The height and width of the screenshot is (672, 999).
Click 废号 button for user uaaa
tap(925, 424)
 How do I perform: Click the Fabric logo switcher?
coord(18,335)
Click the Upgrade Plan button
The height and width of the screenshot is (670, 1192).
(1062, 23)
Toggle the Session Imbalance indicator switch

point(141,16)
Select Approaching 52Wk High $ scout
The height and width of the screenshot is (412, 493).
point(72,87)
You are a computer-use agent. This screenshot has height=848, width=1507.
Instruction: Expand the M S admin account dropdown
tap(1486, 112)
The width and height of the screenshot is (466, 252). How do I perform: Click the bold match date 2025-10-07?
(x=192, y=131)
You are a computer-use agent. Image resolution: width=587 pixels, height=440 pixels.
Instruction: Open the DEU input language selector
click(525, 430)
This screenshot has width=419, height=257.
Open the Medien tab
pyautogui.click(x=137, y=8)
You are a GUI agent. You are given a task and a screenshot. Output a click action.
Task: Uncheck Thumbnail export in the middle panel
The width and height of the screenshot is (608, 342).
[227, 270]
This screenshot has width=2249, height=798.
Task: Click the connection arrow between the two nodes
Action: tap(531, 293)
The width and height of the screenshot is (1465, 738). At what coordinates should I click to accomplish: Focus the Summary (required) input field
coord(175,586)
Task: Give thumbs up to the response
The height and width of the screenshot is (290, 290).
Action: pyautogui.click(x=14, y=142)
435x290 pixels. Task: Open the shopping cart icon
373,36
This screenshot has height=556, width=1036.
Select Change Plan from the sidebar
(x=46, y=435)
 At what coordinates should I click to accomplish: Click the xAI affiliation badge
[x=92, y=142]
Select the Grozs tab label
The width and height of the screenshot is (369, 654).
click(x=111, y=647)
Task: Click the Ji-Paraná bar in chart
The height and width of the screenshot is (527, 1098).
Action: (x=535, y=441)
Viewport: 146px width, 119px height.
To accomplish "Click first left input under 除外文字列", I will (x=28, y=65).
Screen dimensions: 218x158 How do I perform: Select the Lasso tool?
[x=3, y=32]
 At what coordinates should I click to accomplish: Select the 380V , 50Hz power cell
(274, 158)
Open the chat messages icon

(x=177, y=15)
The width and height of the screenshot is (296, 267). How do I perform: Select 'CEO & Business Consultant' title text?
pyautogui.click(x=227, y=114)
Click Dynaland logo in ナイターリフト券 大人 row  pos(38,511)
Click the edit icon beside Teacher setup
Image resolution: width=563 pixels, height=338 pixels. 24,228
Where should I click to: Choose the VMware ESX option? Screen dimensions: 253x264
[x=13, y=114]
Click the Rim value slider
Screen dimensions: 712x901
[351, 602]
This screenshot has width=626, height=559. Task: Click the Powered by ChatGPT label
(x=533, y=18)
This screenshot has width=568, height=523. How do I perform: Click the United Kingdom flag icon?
□ □ □ □
▶ [Problem]: Retype the material word for word, including every line.

▶ [Output below]:
The height and width of the screenshot is (672, 999).
Click 废号 button for user uaaa
tap(925, 424)
 How do I perform: Click the Fabric logo switcher?
coord(18,335)
Click the Upgrade Plan button
The height and width of the screenshot is (670, 1192).
(1062, 23)
Toggle the Session Imbalance indicator switch

point(141,16)
Select Approaching 52Wk High $ scout
The height and width of the screenshot is (412, 493).
point(72,87)
You are a computer-use agent. This screenshot has height=848, width=1507.
Instruction: Expand the M S admin account dropdown
tap(1486, 112)
The width and height of the screenshot is (466, 252). How do I perform: Click the bold match date 2025-10-07?
(x=192, y=131)
You are a computer-use agent. Image resolution: width=587 pixels, height=440 pixels.
Instruction: Open the DEU input language selector
click(525, 430)
This screenshot has width=419, height=257.
Open the Medien tab
pyautogui.click(x=137, y=8)
You are a GUI agent. You are given a task and a screenshot. Output a click action.
Task: Uncheck Thumbnail export in the middle panel
The width and height of the screenshot is (608, 342).
[227, 270]
This screenshot has width=2249, height=798.
Task: Click the connection arrow between the two nodes
Action: tap(531, 293)
The width and height of the screenshot is (1465, 738). At what coordinates should I click to accomplish: Focus the Summary (required) input field
coord(175,586)
Task: Give thumbs up to the response
The height and width of the screenshot is (290, 290).
Action: pyautogui.click(x=14, y=142)
435x290 pixels. Task: Open the shopping cart icon
373,36
This screenshot has height=556, width=1036.
Select Change Plan from the sidebar
(x=46, y=435)
 At what coordinates should I click to accomplish: Click the xAI affiliation badge
[x=92, y=142]
Select the Grozs tab label
The width and height of the screenshot is (369, 654).
click(x=111, y=647)
Task: Click the Ji-Paraná bar in chart
The height and width of the screenshot is (527, 1098).
Action: (x=535, y=441)
Viewport: 146px width, 119px height.
To accomplish "Click first left input under 除外文字列", I will (x=28, y=65).
Screen dimensions: 218x158 How do I perform: Select the Lasso tool?
[x=3, y=32]
 At what coordinates should I click to accomplish: Select the 380V , 50Hz power cell
(274, 158)
Open the chat messages icon

(x=177, y=15)
The width and height of the screenshot is (296, 267). How do I perform: Select 'CEO & Business Consultant' title text?
pyautogui.click(x=227, y=114)
Click Dynaland logo in ナイターリフト券 大人 row  pos(38,511)
Click the edit icon beside Teacher setup
Image resolution: width=563 pixels, height=338 pixels. 24,228
Where should I click to: Choose the VMware ESX option? Screen dimensions: 253x264
[x=13, y=114]
Click the Rim value slider
Screen dimensions: 712x901
[351, 602]
This screenshot has width=626, height=559. Task: Click the Powered by ChatGPT label
(x=533, y=18)
This screenshot has width=568, height=523. How do I perform: Click the United Kingdom flag icon?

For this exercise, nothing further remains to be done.